::: Data for analysis

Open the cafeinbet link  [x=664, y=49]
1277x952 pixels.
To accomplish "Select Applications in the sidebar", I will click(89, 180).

::::::
::: Data for analysis

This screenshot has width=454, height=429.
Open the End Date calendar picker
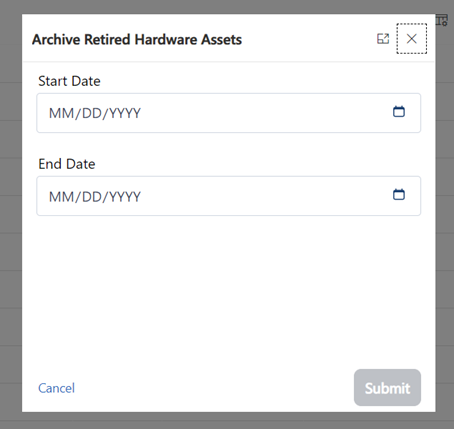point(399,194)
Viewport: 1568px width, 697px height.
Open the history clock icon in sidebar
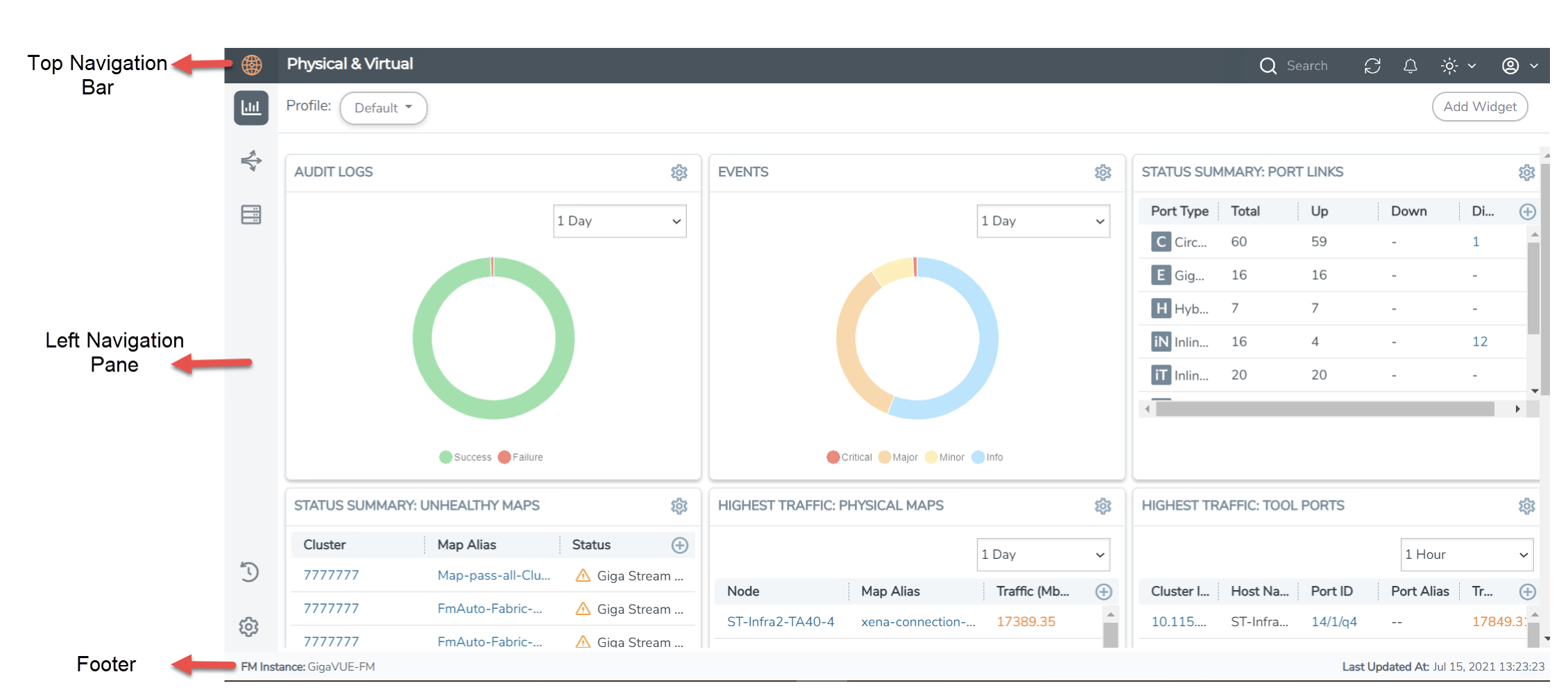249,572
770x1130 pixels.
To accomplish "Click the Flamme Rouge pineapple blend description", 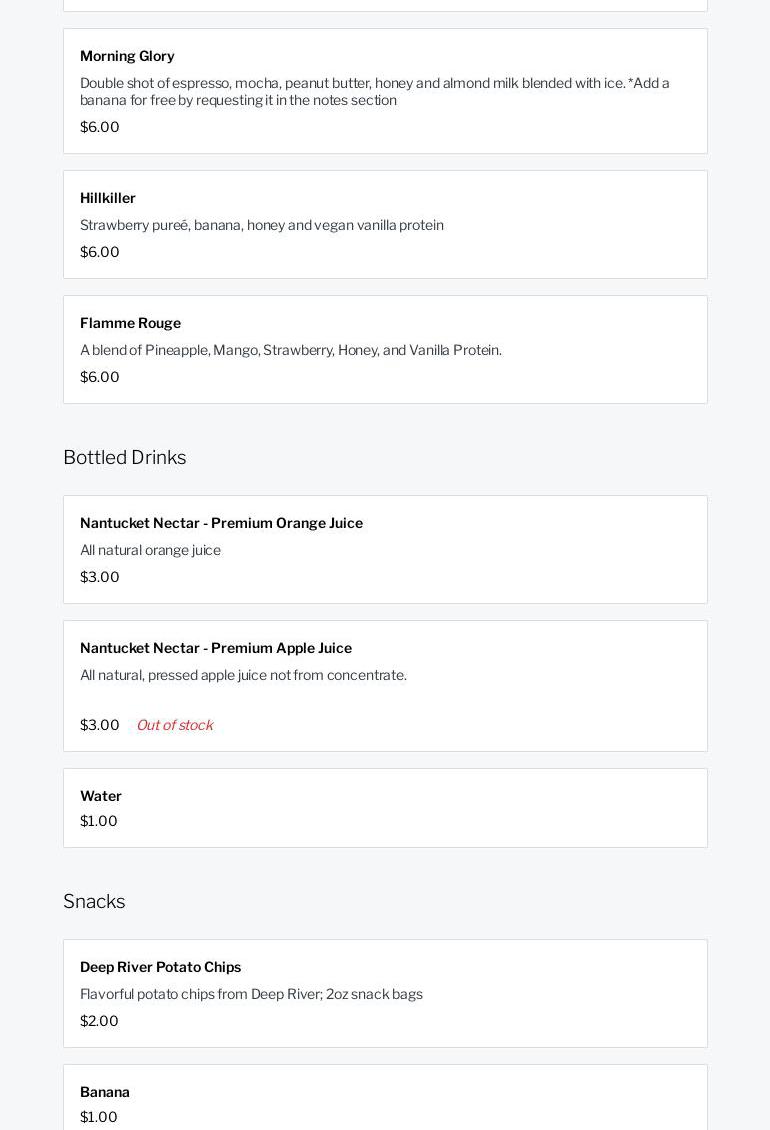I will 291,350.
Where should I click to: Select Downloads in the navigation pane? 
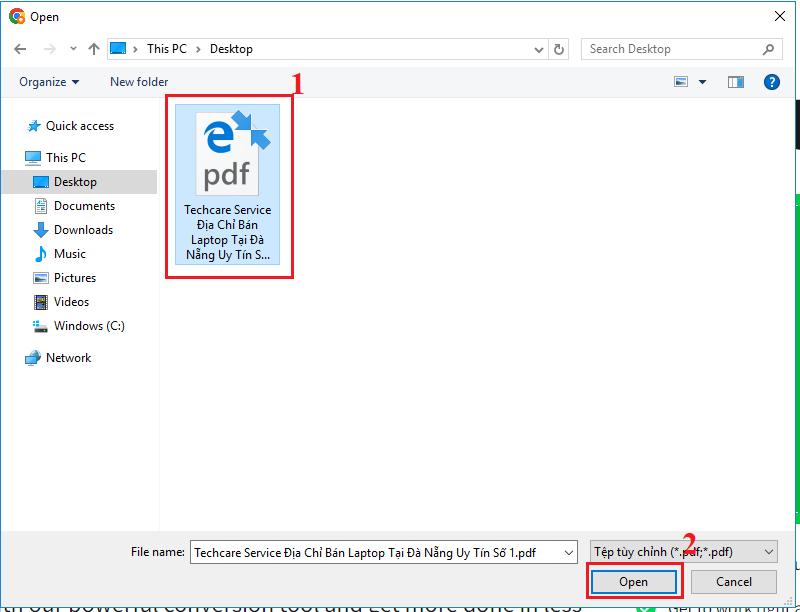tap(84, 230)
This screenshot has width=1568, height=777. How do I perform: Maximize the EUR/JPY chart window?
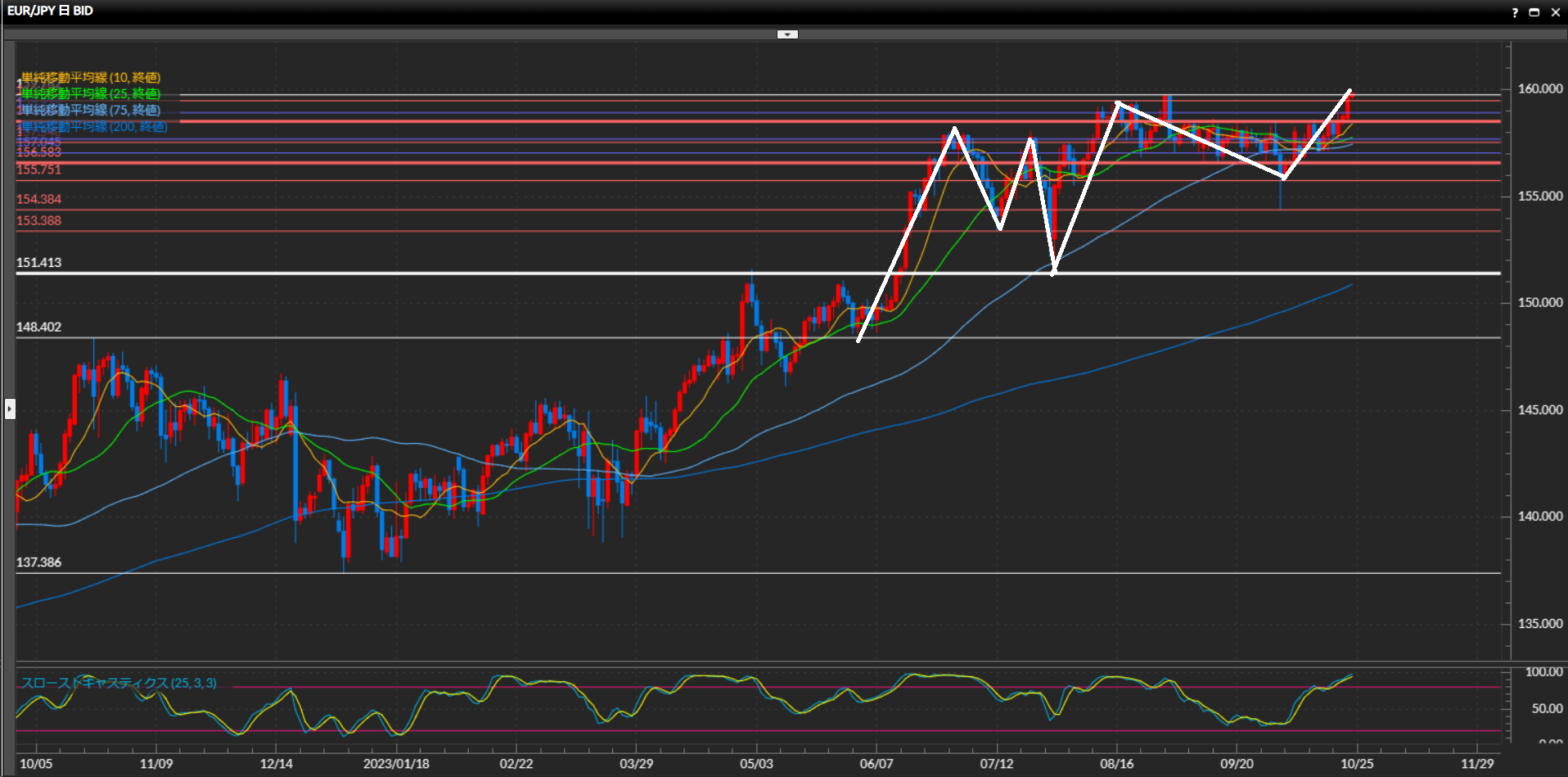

::::::

◆ Problem to work on ◆
Should a line in the material contain "This", copy it.

◆ The answer ◆
This screenshot has width=454, height=429.
This screenshot has width=1568, height=777. How do I perform: Maximize the EUR/JPY chart window?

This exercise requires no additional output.